Sarkozy: Le Petulant President

Barack Obama is very tall. Nicolas Sarkozy isn't. The French President is used to having the hottest political spouse in the world, and suddenly he hasn't. Right now, Michelle upstages Carla, and she didn't even have to organise a photo-shoot on the roof of the White House to do it. What is a man with a bruised ego to do in such circumstances? Evidently still smarting from his G20 experience, the French President hosted a "private" lunch last week and made disparaging observations about his American rival which were bound to reach a wider audience.

Sarkozy regards Obama as inexperienced and doesn't think Michelle's taste in clothes is a patch on Carla's. All right, I made the last bit up, but it's hard not to mock a politician who seeks the limelight so shamelessly. Carla Bruni, as she then was, had his measure from the start, turning up in flat shoes at a dinner to meet France's short and recently divorced leader; no wonder he fell head over heels in love and whipped her off on a whirlwind tour of royal burial sites. The trophy-wife thing served him better abroad than in France, not least when the Sarkozys came to London last year and the press went into raptures over Carla, but now there's a new First Lady on the block.

The French President isn't one to overlook slights and on Tuesday, not for the first time, he allowed his emotions to overrule his judgement. After cutting Obama down to size, he laid into the German Chancellor, Angela Merkel – how tedious the poor woman must find him – and described Spain's Prime Minister, Jose Luis Zapatero, as "not very intelligent", which was hardly statesmanlike. The President can expect a frosty welcome in Madrid later this month when he arrives for an official visit.

It's time he realised that trading the goodwill of other leaders for the momentary satisfaction of making a few barbed remarks isn't clever, and threatens to return France to the diplomatic isolation it suffered during the Bush presidency.

It's not even as if Sarkozy is having a good financial crisis. The OECD believes that French GDP will shrink by 3.3 per cent this year, not much better than its forecast for the UK; France is doing better than Germany, but there have been massive street protests about job losses and more are expected on May Day. Sarkozy's approval rating has slipped to 36 per cent, which means he is unlikely to tackle France's intractable long-term economic problems; top of the list is the swollen size of the French state, which employs almost 30 per cent of the workforce.

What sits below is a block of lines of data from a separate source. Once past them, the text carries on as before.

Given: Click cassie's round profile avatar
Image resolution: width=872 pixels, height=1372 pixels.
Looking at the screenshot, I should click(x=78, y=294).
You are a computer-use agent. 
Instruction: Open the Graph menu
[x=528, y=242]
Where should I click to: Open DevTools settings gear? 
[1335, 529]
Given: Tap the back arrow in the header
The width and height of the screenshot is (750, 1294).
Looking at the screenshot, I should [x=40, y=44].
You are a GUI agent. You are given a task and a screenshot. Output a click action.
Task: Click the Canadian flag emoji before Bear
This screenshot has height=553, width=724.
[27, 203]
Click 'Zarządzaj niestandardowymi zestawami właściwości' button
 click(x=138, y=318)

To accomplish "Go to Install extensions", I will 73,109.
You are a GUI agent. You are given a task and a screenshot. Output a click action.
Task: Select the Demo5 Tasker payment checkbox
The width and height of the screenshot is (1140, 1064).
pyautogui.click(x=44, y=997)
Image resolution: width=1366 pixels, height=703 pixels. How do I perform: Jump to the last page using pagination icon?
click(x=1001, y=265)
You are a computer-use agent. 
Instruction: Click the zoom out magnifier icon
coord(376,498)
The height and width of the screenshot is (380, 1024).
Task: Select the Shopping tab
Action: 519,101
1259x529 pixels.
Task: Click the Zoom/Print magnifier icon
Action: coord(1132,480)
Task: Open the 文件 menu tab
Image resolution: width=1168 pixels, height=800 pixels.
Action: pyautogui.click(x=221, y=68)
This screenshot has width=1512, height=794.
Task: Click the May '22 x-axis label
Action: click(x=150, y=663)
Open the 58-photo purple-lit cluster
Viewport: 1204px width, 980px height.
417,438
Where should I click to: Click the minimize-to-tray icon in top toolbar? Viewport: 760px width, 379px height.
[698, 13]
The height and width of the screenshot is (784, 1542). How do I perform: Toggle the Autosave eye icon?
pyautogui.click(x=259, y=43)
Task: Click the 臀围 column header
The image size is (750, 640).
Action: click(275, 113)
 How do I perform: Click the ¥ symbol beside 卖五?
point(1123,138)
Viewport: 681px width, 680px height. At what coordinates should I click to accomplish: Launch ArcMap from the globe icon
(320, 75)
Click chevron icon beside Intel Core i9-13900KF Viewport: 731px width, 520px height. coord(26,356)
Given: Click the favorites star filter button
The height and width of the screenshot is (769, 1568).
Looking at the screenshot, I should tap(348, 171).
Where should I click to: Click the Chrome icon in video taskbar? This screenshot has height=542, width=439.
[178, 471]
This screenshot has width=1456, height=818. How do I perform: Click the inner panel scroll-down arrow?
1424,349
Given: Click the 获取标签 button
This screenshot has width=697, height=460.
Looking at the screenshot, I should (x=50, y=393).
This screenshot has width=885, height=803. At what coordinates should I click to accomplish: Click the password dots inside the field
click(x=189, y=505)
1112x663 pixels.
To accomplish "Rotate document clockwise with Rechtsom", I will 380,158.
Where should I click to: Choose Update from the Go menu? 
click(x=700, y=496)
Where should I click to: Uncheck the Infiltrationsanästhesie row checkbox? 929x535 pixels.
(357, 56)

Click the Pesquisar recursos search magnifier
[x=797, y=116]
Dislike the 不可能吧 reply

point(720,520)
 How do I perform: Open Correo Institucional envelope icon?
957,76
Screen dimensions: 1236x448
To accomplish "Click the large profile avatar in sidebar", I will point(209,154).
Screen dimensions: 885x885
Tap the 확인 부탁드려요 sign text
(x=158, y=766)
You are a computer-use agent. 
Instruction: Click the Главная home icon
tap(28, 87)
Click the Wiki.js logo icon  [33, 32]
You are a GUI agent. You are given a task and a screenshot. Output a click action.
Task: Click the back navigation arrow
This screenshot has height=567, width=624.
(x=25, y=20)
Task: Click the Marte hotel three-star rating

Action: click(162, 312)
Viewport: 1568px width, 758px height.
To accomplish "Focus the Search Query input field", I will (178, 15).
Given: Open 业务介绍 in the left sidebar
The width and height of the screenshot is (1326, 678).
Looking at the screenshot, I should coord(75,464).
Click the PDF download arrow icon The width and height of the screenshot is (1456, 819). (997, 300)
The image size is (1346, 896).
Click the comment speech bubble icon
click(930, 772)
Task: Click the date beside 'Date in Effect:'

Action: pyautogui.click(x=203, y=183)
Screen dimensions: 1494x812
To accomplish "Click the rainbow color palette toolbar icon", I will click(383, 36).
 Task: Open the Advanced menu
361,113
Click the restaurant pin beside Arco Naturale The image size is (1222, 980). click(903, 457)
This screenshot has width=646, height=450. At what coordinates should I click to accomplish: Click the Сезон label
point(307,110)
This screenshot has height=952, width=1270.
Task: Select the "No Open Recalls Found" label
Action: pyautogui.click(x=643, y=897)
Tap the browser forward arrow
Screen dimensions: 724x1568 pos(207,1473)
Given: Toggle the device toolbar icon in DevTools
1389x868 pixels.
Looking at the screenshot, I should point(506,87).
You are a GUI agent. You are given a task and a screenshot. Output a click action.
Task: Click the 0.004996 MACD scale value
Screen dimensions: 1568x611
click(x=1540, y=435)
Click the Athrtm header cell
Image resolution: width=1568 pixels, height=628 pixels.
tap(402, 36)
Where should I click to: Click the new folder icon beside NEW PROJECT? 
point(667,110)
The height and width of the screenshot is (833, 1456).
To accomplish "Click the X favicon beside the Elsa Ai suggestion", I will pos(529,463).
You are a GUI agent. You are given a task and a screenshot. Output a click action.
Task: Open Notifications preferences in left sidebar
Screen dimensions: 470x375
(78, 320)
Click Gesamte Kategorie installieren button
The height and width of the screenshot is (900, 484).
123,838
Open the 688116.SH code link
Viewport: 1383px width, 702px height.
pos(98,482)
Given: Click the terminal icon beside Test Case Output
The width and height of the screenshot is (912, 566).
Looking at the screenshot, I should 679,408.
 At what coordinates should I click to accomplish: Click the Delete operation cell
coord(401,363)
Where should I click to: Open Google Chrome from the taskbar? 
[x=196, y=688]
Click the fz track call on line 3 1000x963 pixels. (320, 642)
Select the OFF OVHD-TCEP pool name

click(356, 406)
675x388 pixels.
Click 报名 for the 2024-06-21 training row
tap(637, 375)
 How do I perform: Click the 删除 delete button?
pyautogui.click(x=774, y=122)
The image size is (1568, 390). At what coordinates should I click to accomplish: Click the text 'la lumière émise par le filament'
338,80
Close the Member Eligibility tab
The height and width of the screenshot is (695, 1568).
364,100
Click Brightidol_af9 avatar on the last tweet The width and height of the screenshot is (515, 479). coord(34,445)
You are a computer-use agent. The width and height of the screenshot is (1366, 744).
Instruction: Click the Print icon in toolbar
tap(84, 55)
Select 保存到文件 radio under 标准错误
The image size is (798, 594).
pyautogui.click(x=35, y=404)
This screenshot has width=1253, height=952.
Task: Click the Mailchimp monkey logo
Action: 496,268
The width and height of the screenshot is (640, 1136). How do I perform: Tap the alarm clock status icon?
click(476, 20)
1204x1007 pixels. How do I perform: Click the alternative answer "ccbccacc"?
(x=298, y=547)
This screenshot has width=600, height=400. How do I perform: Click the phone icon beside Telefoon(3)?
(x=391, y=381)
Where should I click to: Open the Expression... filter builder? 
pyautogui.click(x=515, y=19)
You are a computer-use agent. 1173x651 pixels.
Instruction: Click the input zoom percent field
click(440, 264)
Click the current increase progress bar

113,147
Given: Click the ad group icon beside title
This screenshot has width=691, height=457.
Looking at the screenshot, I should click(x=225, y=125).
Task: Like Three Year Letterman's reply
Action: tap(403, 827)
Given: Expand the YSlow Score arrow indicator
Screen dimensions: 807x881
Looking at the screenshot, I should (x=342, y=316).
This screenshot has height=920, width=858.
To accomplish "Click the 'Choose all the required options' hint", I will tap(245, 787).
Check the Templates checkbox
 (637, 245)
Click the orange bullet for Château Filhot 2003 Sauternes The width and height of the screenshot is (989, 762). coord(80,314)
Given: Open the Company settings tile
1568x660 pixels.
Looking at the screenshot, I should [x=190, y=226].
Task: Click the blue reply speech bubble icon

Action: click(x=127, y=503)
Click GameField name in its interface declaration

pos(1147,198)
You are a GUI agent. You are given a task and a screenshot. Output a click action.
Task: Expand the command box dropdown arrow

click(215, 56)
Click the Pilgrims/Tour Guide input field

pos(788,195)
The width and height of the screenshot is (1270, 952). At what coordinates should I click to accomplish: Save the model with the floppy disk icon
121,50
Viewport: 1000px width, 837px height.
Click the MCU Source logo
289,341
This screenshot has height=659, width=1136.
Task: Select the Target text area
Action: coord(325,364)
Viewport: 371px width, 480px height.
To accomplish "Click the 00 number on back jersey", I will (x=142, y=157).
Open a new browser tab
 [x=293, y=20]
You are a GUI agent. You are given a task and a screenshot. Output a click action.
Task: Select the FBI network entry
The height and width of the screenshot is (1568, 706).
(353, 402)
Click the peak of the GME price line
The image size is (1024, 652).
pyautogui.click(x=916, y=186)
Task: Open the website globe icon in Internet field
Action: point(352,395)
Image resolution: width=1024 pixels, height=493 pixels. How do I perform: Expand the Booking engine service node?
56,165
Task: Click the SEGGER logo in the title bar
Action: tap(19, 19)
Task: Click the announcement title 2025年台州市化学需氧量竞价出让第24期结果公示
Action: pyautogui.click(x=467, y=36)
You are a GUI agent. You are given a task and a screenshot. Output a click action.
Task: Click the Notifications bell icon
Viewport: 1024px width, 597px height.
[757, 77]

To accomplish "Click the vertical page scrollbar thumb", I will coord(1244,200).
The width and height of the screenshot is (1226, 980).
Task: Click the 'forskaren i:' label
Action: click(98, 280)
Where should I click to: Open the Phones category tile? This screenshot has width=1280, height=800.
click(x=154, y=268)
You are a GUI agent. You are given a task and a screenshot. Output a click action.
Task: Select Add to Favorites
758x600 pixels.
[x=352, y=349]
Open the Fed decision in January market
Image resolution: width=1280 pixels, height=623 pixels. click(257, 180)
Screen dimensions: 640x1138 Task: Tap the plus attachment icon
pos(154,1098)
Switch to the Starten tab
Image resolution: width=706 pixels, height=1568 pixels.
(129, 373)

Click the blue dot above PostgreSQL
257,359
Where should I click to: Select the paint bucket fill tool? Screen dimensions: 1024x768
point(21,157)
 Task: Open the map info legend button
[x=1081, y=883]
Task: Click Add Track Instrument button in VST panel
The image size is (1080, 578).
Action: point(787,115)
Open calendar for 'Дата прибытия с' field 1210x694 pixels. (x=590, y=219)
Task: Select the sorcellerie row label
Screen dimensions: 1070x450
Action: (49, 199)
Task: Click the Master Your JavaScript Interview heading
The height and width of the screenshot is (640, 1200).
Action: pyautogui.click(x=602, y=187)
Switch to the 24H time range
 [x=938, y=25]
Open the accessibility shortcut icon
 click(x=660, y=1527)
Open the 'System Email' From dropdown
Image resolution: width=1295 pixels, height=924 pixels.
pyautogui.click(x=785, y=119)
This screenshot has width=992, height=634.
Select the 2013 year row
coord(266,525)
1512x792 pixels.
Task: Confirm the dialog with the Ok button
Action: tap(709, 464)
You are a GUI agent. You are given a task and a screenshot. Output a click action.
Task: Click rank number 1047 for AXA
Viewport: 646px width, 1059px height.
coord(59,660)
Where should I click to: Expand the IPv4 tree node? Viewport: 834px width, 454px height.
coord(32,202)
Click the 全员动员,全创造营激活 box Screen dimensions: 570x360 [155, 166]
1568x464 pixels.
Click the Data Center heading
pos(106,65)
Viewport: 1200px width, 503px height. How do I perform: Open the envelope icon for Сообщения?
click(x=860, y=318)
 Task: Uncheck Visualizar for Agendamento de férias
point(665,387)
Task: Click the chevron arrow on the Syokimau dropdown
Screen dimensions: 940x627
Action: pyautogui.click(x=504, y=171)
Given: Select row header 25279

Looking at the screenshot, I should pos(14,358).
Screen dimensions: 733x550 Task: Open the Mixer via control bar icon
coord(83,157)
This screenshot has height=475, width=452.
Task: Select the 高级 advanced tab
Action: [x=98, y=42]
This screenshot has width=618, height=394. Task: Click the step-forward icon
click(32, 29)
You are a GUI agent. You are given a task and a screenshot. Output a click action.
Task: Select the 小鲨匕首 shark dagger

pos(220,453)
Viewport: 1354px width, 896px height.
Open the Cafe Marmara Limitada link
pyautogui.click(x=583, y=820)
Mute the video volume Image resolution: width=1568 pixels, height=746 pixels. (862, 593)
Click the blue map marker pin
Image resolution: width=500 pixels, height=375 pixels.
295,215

Sarkozy's hauteur and his habit of giving jobs to cronies have led to comparisons with le petit empereur: not Bonaparte, but his unloved nephew Napoleon III, first president of the Republic until he staged a coup d'état. This latest outburst has confirmed Sarkozy's reputation as a politician more interested in self-aggrandisement than statecraft. Incivility is rife on the internet, where bloggers prowl in the hope of finding an opportunity to trash someone more famous and powerful than themselves, but not many heads of state need to big themselves like this. Now the trophy wife isn't enough, perhaps he needs to reinvent himself as grandgarçon23.